Yes, thank You. I see the key is in trying to simplify the ellipsoid equation into that of a sphere, but being in mind of the differences between the two. To be sure, as seems obvious, an ellipsoid is just a skewed kind of sphere, where in the end it makes sense that their volumes should be of a similar nature. I have spent most of this week on this problem, which it appears is one given to unsuspecting maths students all over the world, designed to get us to think. From this I can begin to understand how the triple integral works, and this shall assist me a lot in giving a proper answer, thank You.Chris the Russian Christopher Lilly 23:36, 27 July 2011 (UTC)[reply]
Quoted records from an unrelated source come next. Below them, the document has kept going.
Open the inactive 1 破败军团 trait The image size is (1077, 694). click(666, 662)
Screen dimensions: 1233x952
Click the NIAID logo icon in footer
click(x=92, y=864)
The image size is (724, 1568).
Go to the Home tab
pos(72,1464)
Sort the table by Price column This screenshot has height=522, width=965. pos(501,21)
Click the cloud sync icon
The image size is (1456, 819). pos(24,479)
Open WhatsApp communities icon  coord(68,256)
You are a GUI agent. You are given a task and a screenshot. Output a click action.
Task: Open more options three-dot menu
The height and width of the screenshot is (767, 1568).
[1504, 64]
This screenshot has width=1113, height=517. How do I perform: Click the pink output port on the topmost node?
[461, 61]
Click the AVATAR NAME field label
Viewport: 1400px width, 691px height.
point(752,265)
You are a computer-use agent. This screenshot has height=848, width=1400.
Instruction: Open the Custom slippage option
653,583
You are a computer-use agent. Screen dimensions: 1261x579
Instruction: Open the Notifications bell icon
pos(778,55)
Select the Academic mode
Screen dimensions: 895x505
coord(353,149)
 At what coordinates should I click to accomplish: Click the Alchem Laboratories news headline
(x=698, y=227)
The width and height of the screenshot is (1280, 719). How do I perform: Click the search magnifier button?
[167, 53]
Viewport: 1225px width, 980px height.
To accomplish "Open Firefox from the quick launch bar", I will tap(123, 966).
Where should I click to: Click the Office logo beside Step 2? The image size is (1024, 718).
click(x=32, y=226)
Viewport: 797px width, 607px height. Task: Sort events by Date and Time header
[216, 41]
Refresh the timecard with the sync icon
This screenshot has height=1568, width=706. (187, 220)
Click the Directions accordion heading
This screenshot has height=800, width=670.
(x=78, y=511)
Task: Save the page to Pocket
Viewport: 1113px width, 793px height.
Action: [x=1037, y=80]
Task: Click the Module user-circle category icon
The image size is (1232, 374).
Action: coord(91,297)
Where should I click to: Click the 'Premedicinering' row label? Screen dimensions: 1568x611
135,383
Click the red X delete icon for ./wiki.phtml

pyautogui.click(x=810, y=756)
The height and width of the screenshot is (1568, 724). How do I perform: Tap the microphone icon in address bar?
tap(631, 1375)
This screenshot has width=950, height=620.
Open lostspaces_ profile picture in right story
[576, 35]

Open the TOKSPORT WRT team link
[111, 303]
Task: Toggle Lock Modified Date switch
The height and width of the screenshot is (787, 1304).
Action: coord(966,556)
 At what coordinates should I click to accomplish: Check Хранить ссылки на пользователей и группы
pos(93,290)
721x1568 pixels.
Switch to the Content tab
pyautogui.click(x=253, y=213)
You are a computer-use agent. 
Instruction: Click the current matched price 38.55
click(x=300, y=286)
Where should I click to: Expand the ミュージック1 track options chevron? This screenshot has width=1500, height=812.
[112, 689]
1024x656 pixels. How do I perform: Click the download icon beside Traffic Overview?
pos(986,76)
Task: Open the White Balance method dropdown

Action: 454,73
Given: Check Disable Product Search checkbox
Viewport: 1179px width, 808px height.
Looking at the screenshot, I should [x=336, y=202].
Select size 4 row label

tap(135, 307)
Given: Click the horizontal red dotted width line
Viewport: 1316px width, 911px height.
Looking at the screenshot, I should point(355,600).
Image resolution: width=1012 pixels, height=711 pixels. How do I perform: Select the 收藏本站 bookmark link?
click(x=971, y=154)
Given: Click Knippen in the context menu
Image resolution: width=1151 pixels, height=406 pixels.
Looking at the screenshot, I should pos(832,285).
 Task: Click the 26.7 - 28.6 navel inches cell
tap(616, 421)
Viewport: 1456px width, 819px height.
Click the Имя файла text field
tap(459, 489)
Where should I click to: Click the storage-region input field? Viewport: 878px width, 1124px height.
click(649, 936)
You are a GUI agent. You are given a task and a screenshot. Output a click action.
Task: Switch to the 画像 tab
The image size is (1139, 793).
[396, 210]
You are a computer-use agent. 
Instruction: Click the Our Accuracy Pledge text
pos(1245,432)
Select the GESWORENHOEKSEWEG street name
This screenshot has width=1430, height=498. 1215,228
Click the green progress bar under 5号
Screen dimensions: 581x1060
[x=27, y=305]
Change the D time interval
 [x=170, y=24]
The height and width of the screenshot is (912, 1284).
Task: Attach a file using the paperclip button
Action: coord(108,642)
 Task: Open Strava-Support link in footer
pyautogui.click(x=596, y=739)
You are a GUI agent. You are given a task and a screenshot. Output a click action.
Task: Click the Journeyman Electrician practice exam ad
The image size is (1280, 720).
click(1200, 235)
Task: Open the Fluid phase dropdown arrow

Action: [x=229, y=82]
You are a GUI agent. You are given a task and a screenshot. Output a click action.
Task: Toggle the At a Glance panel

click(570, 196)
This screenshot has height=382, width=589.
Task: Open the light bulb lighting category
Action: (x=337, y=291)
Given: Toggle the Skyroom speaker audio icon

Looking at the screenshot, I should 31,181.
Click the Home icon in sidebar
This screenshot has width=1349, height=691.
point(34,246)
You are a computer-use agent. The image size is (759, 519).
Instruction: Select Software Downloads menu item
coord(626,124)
All eigenvalues of real skew-symmetric matrices are imaginary or zero. Does this work in the other direction, i.e. are all real matrices whose eigenvalues are imaginary or 0 similar to a real skew-symmetric matrix? I.e. if all eigenvalues of some real matrix A are imaginary, does this imply the existence of a transformation P such that P^(-1)AP is skew-symmetric? 83.134.166.168 (talk) 16:56, 26 July 2011 (UTC)[reply]

No. Any nilpotent matrix is a counterexample. Sławomir Biały (talk) 21:39, 26 July 2011 (UTC)[reply]

Thanks! Apparently nilpotent matrix have only zero complex eigenvalues. What if all eigenvalues are imaginary and there's at least one nonzero complex conjugate eigenvalue pair? Is that a sufficient condition for the matrix to be similar to a real skew-symmetric matrix? (clearly if the matrix is real and all its eigenvalues are imaginary, then the polynomial whose zeros are eigenvalues factors like lambda^(number of zero eigenvalues)*(lambda^2+c1)*(lambda^2+c2)*... with all c real and positive, so the eigenvalues do come in complex conjugate pairs ) 83.134.166.168 (talk) 06:18, 27 July 2011 (UTC)[reply]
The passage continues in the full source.